# Kubota L2350 4wd propeller shaft



## Rodney Thomas (Sep 4, 2019)

Morning gang I'm trying to remove the oil pan on a Kubota L2350 and need to know how to remove the 4wd shaft . Thanks !


----------



## rhino (Jan 9, 2017)

Sent from my iPhone using Tractor Forum This picture is for the following message


----------



## rhino (Jan 9, 2017)

There is a bolt holding the tube covering the shaft remove it. At the back of the tube there is a roll pin holding the shaft cover to the drop box. The picture above shows it. After removing the roll pin take a pare of channel locks and rotate the cover near the rear of it. And as you are rotating it pull it forward until it releases. The tab on the spot you removed the bolt tap with hammer till it comes loose from the front assembly. Slide the two halves together. You will see two collars they have roll pins in them. Make sure 4 wheel drive in out of gear. Take a jack and jack one side of front axle until the tire leaves the ground. Grab the wheel and rotate it to get access to roll pins to drive them out. Do not just drive them from the bottom to the top of shaft. Drive them to the side. After pins are out slide the collars towards the each other as there is longer splines. But on some tractors you also have to remove the axle assembly to get the oil pan out.
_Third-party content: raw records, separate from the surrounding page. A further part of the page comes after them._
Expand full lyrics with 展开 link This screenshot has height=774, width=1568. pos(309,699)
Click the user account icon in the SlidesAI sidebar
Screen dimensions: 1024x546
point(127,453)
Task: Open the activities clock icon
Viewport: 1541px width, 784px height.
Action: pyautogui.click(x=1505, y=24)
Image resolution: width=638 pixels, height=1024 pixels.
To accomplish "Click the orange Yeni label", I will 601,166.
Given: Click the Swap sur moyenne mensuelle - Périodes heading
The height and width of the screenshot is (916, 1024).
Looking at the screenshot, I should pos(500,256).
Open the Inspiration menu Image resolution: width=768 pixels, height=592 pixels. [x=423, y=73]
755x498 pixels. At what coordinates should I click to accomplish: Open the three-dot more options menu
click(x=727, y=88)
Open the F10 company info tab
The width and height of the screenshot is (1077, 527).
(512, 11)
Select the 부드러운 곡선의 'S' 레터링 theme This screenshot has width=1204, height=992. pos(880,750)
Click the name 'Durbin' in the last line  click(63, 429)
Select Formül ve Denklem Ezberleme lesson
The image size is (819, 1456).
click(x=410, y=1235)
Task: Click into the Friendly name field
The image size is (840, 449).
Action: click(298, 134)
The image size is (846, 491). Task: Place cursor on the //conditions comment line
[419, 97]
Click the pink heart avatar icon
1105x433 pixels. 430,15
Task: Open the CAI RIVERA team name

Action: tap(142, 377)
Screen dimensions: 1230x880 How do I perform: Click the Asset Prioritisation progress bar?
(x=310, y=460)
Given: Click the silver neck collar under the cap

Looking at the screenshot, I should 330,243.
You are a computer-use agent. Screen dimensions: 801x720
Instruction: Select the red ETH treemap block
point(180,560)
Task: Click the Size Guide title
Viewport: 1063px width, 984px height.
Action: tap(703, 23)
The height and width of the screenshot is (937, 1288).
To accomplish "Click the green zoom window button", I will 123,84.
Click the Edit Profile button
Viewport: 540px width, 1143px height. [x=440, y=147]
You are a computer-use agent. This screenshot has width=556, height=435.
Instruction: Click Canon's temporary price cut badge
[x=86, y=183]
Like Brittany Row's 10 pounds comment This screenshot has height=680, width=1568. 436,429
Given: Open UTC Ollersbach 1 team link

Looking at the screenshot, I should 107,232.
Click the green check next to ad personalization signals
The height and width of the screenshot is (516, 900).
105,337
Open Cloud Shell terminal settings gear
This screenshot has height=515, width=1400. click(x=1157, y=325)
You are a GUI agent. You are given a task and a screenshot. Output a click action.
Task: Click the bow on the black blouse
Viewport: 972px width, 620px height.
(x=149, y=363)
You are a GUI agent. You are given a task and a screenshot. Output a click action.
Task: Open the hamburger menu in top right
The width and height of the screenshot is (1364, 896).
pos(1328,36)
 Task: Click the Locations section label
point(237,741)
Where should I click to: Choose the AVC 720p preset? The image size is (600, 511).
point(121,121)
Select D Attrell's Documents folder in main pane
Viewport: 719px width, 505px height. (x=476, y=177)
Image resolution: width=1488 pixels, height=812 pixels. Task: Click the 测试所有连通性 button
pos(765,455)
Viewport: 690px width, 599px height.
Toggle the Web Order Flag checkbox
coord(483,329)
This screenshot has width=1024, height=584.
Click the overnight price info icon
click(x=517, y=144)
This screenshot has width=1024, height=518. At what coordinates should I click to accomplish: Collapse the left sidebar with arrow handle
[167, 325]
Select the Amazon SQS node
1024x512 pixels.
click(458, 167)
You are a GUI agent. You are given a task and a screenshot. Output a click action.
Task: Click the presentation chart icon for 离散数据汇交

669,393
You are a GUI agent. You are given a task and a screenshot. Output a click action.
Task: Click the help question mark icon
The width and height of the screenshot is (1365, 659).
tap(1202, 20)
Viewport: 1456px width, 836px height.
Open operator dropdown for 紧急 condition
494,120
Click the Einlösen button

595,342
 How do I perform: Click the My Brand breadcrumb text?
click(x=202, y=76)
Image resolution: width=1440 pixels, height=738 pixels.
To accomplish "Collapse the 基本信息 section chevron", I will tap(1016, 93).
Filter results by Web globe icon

Hope this helps


Sent from my iPhone using Tractor Forum


----------



## Rodney Thomas (Sep 4, 2019)

rhino said:


> There is a bolt holding the tube covering the shaft remove it. At the back of the tube there is a roll pin holding the shaft cover to the drop box. The picture above shows it. After removing the roll pin take a pare of channel locks and rotate the cover near the rear of it. And as you are rotating it pull it forward until it releases. The tab on the spot you removed the bolt tap with hammer till it comes loose from the front assembly. Slide the two halves together. You will see two collars they have roll pins in them. Make sure 4 wheel drive in out of gear. Take a jack and jack one side of front axle until the tire leaves the ground. Grab the wheel and rotate it to get access to roll pins to drive them out. Do not just drive them from the bottom to the top of shaft. Drive them to the side. After pins are out slide the collars towards the each other as there is longer splines. But on some tractors you also have to remove the axle assembly to get the oil pan out. Hope this helps
> 
> 
> Sent from my iPhone using Tractor Forum


----------



## Rodney Thomas (Sep 4, 2019)

rhino said:


> There is a bolt holding the tube covering the shaft remove it. At the back of the tube there is a roll pin holding the shaft cover to the drop box. The picture above shows it. After removing the roll pin take a pare of channel locks and rotate the cover near the rear of it. And as you are rotating it pull it forward until it releases. The tab on the spot you removed the bolt tap with hammer till it comes loose from the front assembly. Slide the two halves together. You will see two collars they have roll pins in them. Make sure 4 wheel drive in out of gear. Take a jack and jack one side of front axle until the tire leaves the ground. Grab the wheel and rotate it to get access to roll pins to drive them out. Do not just drive them from the bottom to the top of shaft. Drive them to the side. After pins are out slide the collars towards the each other as there is longer splines. But on some tractors you also have to remove the axle assembly to get the oil pan out. Hope this helps
> 
> 
> Sent from my iPhone using Tractor Forum


Hi Rhino i sent a thank you yesterday but I don't see it . Just wanted you to know it went just like you said .


----------